__Work instruction__. From the first record through the last, copy each one exactly.

__Data shown__.
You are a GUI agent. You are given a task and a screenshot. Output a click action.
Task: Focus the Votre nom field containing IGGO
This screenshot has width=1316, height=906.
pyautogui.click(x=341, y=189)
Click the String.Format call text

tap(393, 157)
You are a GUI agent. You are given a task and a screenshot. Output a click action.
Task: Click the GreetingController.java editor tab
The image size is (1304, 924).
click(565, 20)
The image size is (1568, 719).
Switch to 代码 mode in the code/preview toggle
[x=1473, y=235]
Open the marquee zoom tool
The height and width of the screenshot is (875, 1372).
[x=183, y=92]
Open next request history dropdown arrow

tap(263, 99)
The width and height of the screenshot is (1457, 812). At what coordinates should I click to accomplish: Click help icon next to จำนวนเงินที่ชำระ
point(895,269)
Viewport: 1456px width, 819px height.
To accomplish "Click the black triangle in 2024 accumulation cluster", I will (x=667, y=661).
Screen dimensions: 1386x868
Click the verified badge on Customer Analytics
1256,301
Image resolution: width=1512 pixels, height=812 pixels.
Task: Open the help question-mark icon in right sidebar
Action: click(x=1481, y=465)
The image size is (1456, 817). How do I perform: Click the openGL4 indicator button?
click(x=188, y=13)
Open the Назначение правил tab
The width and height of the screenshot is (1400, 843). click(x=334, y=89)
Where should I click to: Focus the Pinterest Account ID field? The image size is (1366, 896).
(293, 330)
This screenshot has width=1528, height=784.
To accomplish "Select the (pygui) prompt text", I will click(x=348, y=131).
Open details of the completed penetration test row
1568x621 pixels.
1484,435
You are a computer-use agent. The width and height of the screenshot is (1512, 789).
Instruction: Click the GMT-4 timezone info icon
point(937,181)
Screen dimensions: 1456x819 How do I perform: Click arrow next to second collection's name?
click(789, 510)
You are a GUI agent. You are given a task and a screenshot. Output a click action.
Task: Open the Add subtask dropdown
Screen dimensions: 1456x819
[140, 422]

__Your response__.
You are a GUI agent. You are given a task and a screenshot. Output a click action.
Task: Focus the Votre nom field containing IGGO
This screenshot has width=1316, height=906.
pyautogui.click(x=341, y=189)
Click the String.Format call text

tap(393, 157)
You are a GUI agent. You are given a task and a screenshot. Output a click action.
Task: Click the GreetingController.java editor tab
The image size is (1304, 924).
click(565, 20)
The image size is (1568, 719).
Switch to 代码 mode in the code/preview toggle
[x=1473, y=235]
Open the marquee zoom tool
The height and width of the screenshot is (875, 1372).
[x=183, y=92]
Open next request history dropdown arrow

tap(263, 99)
The width and height of the screenshot is (1457, 812). At what coordinates should I click to accomplish: Click help icon next to จำนวนเงินที่ชำระ
point(895,269)
Viewport: 1456px width, 819px height.
To accomplish "Click the black triangle in 2024 accumulation cluster", I will (x=667, y=661).
Screen dimensions: 1386x868
Click the verified badge on Customer Analytics
1256,301
Image resolution: width=1512 pixels, height=812 pixels.
Task: Open the help question-mark icon in right sidebar
Action: click(x=1481, y=465)
The image size is (1456, 817). How do I perform: Click the openGL4 indicator button?
click(x=188, y=13)
Open the Назначение правил tab
The width and height of the screenshot is (1400, 843). click(x=334, y=89)
Where should I click to: Focus the Pinterest Account ID field? The image size is (1366, 896).
(293, 330)
This screenshot has width=1528, height=784.
To accomplish "Select the (pygui) prompt text", I will click(x=348, y=131).
Open details of the completed penetration test row
1568x621 pixels.
1484,435
You are a computer-use agent. The width and height of the screenshot is (1512, 789).
Instruction: Click the GMT-4 timezone info icon
point(937,181)
Screen dimensions: 1456x819 How do I perform: Click arrow next to second collection's name?
click(789, 510)
You are a GUI agent. You are given a task and a screenshot. Output a click action.
Task: Open the Add subtask dropdown
Screen dimensions: 1456x819
[140, 422]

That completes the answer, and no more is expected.